Task description:
In the entries that follow, the line with "This screenshot has width=1568, height=556." opens the range and the line with "Task: Click Sign up in the header" closes it; repeat that range exactly, both lines included.

Collected data:
####################

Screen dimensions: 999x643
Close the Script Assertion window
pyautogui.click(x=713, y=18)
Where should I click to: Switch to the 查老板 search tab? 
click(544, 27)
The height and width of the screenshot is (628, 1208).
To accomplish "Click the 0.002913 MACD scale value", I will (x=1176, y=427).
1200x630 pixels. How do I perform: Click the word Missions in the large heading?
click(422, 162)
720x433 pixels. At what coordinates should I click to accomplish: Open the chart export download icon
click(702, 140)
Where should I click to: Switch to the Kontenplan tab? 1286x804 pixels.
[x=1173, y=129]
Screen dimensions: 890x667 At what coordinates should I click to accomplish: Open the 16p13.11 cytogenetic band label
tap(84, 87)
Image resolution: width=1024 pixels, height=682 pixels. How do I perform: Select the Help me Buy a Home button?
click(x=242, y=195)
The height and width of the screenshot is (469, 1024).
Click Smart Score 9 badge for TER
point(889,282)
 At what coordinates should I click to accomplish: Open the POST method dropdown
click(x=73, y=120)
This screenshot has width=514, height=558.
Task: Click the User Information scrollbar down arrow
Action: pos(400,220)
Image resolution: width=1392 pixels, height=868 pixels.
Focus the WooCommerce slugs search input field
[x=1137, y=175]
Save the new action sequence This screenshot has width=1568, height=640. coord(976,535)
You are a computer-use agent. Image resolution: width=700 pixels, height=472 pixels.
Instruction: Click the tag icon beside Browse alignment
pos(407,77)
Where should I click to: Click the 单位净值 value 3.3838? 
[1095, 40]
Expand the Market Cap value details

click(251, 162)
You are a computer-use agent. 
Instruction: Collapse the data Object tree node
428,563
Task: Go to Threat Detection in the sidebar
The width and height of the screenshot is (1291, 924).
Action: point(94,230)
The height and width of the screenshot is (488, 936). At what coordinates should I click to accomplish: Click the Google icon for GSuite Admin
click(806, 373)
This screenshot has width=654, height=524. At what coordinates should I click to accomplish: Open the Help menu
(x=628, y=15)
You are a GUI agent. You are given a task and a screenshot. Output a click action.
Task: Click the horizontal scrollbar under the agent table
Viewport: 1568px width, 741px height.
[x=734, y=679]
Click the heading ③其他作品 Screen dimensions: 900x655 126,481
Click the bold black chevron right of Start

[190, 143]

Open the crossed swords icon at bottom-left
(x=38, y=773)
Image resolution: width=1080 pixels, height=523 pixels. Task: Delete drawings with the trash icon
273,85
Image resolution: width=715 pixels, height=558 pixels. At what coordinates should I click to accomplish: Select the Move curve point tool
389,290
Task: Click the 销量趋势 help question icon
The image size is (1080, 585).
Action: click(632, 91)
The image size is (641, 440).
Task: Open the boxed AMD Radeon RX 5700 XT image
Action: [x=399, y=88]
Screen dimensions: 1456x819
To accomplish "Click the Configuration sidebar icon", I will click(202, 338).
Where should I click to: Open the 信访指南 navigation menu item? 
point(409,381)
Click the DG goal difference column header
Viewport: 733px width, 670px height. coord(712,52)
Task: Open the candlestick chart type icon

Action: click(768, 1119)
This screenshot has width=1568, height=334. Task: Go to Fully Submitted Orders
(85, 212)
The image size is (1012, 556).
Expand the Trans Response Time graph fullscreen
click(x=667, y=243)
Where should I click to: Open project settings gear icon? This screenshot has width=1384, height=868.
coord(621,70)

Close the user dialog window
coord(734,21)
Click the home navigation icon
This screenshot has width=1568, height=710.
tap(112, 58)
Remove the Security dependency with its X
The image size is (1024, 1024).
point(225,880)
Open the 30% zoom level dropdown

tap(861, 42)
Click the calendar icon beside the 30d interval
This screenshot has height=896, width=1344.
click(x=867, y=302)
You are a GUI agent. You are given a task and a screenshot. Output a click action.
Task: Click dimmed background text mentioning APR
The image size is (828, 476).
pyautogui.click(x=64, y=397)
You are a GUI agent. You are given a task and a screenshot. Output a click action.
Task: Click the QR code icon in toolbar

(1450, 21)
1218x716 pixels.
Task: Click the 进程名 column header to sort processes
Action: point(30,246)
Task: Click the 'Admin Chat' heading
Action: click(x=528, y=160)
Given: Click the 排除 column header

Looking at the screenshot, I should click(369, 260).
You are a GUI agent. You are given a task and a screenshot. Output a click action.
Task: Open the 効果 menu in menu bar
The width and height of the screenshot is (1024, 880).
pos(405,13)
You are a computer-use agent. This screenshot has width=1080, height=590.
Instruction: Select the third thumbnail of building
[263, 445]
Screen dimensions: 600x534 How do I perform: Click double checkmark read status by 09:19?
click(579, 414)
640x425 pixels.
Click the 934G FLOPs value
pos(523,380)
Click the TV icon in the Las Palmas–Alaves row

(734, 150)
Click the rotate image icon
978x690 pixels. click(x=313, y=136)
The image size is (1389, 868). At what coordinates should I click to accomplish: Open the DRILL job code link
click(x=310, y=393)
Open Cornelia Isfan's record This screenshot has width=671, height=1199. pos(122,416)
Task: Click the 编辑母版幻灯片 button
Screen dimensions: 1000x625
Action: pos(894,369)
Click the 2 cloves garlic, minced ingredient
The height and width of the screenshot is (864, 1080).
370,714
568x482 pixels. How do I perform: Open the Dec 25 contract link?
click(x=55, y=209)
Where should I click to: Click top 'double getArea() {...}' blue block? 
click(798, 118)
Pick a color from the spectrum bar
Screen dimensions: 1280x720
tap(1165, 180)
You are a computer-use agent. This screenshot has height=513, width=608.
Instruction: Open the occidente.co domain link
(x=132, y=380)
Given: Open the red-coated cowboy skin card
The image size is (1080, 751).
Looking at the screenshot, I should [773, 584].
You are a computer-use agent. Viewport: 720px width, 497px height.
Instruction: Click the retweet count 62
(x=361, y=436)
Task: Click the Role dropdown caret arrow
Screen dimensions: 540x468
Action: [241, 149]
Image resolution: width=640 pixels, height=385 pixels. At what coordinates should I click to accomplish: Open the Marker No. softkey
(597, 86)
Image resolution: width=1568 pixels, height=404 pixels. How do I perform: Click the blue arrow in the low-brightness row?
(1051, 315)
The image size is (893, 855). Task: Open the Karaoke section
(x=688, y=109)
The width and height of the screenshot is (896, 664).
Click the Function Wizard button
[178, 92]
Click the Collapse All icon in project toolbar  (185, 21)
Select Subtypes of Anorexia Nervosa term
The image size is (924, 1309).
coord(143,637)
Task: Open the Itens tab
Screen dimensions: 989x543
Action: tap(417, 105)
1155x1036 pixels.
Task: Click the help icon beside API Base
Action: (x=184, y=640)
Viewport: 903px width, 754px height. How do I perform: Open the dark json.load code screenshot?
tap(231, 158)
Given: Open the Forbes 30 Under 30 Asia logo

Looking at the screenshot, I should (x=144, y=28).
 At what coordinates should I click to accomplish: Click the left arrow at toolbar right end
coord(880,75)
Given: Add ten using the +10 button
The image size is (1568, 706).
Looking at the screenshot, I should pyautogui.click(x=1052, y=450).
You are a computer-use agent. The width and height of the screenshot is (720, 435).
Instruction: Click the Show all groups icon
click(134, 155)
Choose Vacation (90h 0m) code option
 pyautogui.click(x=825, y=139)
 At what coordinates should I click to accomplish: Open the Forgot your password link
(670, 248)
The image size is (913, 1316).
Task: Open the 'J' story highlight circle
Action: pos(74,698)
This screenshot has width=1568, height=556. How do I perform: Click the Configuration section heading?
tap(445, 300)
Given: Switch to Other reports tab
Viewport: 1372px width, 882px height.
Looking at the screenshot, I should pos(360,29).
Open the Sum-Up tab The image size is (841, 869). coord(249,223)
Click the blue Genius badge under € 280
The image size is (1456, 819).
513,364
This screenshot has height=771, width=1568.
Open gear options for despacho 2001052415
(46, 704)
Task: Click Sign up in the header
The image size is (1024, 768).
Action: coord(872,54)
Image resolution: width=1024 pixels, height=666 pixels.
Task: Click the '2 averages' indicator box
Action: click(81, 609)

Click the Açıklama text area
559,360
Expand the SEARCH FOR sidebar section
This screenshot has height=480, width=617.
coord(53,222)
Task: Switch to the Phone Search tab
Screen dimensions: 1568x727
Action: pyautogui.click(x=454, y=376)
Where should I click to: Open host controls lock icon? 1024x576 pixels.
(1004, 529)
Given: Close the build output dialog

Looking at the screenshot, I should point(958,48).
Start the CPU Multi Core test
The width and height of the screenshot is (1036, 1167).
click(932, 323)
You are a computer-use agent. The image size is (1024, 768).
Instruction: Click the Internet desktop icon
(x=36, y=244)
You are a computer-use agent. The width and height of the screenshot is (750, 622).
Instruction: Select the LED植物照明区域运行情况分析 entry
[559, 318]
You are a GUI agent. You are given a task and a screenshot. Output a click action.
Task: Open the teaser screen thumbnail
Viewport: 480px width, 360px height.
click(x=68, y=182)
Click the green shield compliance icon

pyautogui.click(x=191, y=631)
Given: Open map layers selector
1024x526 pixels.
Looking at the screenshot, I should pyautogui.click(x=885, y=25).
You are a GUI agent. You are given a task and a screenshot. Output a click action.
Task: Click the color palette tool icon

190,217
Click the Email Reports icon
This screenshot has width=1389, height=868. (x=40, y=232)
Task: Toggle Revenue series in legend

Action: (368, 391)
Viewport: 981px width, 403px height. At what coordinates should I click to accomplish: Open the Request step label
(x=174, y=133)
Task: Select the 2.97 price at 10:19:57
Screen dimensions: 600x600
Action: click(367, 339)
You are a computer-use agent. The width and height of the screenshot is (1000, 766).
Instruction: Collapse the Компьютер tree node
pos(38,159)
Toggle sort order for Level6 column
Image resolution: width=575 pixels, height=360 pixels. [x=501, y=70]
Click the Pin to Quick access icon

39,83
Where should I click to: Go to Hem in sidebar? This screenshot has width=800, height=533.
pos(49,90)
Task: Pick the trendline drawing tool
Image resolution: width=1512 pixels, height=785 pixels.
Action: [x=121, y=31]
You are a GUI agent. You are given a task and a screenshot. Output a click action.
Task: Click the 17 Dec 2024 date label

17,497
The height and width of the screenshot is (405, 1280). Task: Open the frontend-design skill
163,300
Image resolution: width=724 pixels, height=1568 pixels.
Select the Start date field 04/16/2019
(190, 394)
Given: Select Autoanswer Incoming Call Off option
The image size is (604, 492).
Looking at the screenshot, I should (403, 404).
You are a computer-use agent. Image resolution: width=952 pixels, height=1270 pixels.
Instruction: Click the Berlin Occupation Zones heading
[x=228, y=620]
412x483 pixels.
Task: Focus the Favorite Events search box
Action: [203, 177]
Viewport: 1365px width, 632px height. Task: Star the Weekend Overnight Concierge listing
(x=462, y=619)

####################

Task output:
This screenshot has width=1568, height=556. How do I perform: Click the Configuration section heading?
tap(445, 300)
Given: Switch to Other reports tab
Viewport: 1372px width, 882px height.
Looking at the screenshot, I should pos(360,29).
Open the Sum-Up tab The image size is (841, 869). coord(249,223)
Click the blue Genius badge under € 280
The image size is (1456, 819).
513,364
This screenshot has height=771, width=1568.
Open gear options for despacho 2001052415
(46, 704)
Task: Click Sign up in the header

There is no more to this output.